President Trump said Tuesday now is the time to work on America’s infrastructure now that interest rates are back to zero, proposing $2 trillion in spending as Congress works on the next phase of relief from the economic impact of the coronavirus.

The U.S. Federal Reserve lowered the federal funds rate to zero to 0.25% earlier this month.

Congress last week pushed through a $2.2 trillion relief package last week that concentrated on direct payment to taxpayers, unemployment benefits and help for big and small businesses. It followed two other multibillion-dollar measures.

Trump tweeted the next wave of coronavirus relief should be focused on infrastructure and jobs.

Trump’s tweet coincides with announcements by major retailers laying off hundreds of thousands of workers. Initial unemployment claims were expected to reach as high as 5.5 million when the figures are released Thursday, following last weeks more than 3 million claims. Unemployment figures to be released Friday, however, are not expected to reflect the coronavirus layoffs, most of which hit after the monthly survey was taken.

The American Society of Civil Engineers has estimated the U.S. needs $2 trillion in additional funding for infrastructure by 2025.

The World Economic Forum said the best way of reviving the U.S. economy once the COVID-19 danger passes likely would be focusing on infrastructure.

“Infrastructure creates economic growth, 5G cellular infrastructure will allow for faster data rates, a better electric grid allows us to drive electric cars and new roads reduce congestion and commute times,” the forum said.

The forum said the U.S. is 30 years behind on its infrastructure.

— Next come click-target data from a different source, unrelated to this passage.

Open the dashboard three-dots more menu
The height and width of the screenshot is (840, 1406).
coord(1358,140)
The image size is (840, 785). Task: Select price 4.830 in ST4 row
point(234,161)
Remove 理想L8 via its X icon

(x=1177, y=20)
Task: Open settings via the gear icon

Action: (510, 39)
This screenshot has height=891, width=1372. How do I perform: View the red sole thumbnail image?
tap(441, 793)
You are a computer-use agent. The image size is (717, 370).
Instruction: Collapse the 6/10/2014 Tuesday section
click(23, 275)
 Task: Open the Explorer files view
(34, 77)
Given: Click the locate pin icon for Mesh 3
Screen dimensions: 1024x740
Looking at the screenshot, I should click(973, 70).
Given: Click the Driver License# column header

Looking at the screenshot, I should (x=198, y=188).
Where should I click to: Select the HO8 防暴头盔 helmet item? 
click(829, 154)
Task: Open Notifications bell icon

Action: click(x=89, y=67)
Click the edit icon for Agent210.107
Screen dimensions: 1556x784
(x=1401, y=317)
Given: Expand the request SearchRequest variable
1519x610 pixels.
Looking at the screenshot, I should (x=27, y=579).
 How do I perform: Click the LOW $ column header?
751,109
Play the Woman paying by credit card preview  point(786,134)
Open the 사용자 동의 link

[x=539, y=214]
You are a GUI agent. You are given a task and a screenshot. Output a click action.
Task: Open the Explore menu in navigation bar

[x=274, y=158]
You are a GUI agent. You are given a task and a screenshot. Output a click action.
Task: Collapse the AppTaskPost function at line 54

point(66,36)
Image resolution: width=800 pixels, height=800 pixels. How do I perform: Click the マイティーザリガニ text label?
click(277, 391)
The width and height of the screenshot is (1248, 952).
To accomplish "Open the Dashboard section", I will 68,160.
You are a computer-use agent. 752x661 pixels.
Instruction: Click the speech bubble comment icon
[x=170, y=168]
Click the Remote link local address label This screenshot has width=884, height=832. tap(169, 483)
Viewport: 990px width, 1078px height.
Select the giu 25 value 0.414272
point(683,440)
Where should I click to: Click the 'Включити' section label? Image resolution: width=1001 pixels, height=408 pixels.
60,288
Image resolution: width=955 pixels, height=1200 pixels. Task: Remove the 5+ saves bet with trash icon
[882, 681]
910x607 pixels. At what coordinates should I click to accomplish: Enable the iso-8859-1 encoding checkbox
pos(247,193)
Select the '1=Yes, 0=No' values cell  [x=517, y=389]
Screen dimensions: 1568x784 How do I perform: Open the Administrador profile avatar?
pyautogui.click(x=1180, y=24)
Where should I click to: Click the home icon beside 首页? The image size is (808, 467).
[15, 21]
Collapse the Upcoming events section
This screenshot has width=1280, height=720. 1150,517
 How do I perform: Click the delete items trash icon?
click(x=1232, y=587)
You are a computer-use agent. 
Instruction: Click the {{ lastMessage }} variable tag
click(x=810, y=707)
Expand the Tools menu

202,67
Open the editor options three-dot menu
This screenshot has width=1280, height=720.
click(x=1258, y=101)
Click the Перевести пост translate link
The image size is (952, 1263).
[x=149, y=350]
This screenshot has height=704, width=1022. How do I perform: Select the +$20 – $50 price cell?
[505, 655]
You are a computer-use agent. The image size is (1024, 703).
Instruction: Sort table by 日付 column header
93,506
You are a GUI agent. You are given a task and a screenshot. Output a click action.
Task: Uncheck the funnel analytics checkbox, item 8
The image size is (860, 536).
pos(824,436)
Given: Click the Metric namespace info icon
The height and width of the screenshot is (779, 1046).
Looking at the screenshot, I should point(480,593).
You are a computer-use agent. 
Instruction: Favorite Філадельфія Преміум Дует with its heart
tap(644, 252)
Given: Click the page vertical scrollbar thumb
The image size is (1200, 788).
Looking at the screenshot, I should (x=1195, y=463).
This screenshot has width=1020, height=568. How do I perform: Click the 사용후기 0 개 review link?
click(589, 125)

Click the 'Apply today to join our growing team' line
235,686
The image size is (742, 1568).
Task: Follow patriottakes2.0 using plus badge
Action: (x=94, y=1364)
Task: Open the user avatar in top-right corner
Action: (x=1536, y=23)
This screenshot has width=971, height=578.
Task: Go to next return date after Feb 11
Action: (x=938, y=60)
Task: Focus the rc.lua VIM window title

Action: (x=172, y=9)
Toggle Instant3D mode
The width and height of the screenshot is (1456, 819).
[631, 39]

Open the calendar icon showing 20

“Despite being the world’s leader in innovation, the U.S. has not been able to merge its technological capabilities with traditional infrastructure practices,” the forum said, recommending projects be based on data instead of political considerations.

“There will be no way out of the coming recession without a fiscal plan that involves infrastructure. If the U.S. is going to invest hundreds of billions of dollars in the infrastructure industry, it must use the crisis to reform the sector and make sure it emerges from this recession with a stronger, more durable economy than before.”